El mercado colombiano de vajillas vive una transformación silenciosa pero contundente en el entorno digital. De acuerdo con estimaciones de Bonafide Research, las ventas online de este segmento alcanzarán los USD 14,4 millones en 2025. Esta cifra representa el 6,1 % del total del comercio electrónico de artículos para el hogar. El dato confirma un cambio en los hábitos de consumo. La vajilla deja de ser un producto básico. Hoy se compra por estilo, diseño y narrativa. La mesa entra al ecosistema digital.
En términos generales, el mercado de vajillas en Colombia fue valorado en más de USD 290 millones en 2023. El crecimiento está impulsado por una clase media más sólida y mayor ingreso disponible. A esto se suma una búsqueda clara de piezas que combinen funcionalidad con diseño. El consumidor actual quiere algo más que utilidad. La estética se vuelve determinante en la decisión de compra. El plato, el bowl o el mug ahora comunican identidad. La mesa se convierte en un espacio de expresión personal.
“La vajilla transmite personalidad tanto en los negocios como en el hogar”, afirma Mariana Ossa, jefa de la línea Hogar de Vajillas Corona. Según la ejecutiva, materiales, texturas y colores son hoy elementos clave para contar historias en cada comida. Esta visión explica el éxito de las colecciones con fuerte narrativa visual. Líneas inspiradas en arte, literatura y cultura pop se agotan rápidamente en los canales digitales. El consumidor busca coherencia estética. La compra es emocional y aspiracional.
El auge turístico también ha marcado la pauta estética. Ciudades como Medellín y Cartagena se han convertido en vitrinas de tendencia. Restaurantes boutique y cafeterías de especialidad cuidan cada detalle de sus mesas. Esa curaduría no se queda en el local. El comensal quiere replicar la experiencia en casa. Así, la vajilla migra del restaurante al hogar. La gastronomía inspira el consumo doméstico.
En paralelo, las ediciones limitadas han elevado el estatus de la vajilla. Sets exclusivos, algunos enchapados en oro, han sido subastados en eventos culturales como las galas del Museo de Arte Moderno de Bogotá. Estas piezas legitiman la vajilla como objeto artístico. Ya no solo se usa, también se exhibe. La mesa se transforma en una galería cotidiana. El diseño entra en diálogo con el arte. La vajilla gana valor simbólico.
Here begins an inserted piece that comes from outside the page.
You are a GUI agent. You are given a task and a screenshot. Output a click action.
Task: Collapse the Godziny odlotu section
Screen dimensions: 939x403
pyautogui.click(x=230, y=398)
El comercio electrónico terminó de consolidar esta tendencia. Consumidores habituados a comprar moda y decoración online descubrieron que la vajilla también es expresiva. Influencers, cursos y contenidos sobre “mesa puesta” amplifican esta idea. Enseñan a combinar colores, alturas y texturas. Cada comida se convierte en una experiencia visual. La inspiración circula en redes sociales. El montaje de mesa se vuelve tendencia. La compra digital facilita experimentar.
Hoy, elegir un juego de platos implica reflejar estilo de vida y valores. Un almuerzo cotidiano puede sentirse especial con la pieza adecuada. Una cena en casa puede evocar la experiencia de un restaurante. La vajilla acompaña rituales diarios y momentos memorables. El consumidor ya no compra solo por necesidad. Compra por emoción, identidad y narrativa. La mesa se vuelve protagonista del hogar. El diseño entra a la rutina.
Con una demanda en ascenso y el canal digital en plena expansión, todo indica que esta revolución apenas comienza. El mercado online seguirá creciendo en participación. Nuevas colecciones, colaboraciones y propuestas estéticas impulsarán el segmento. La vajilla se reinventa pieza a pieza. NClick a click, la mesa colombiana cambia de rostro. El hogar se expresa desde el diseño. La historia se sirve sobre la mesa.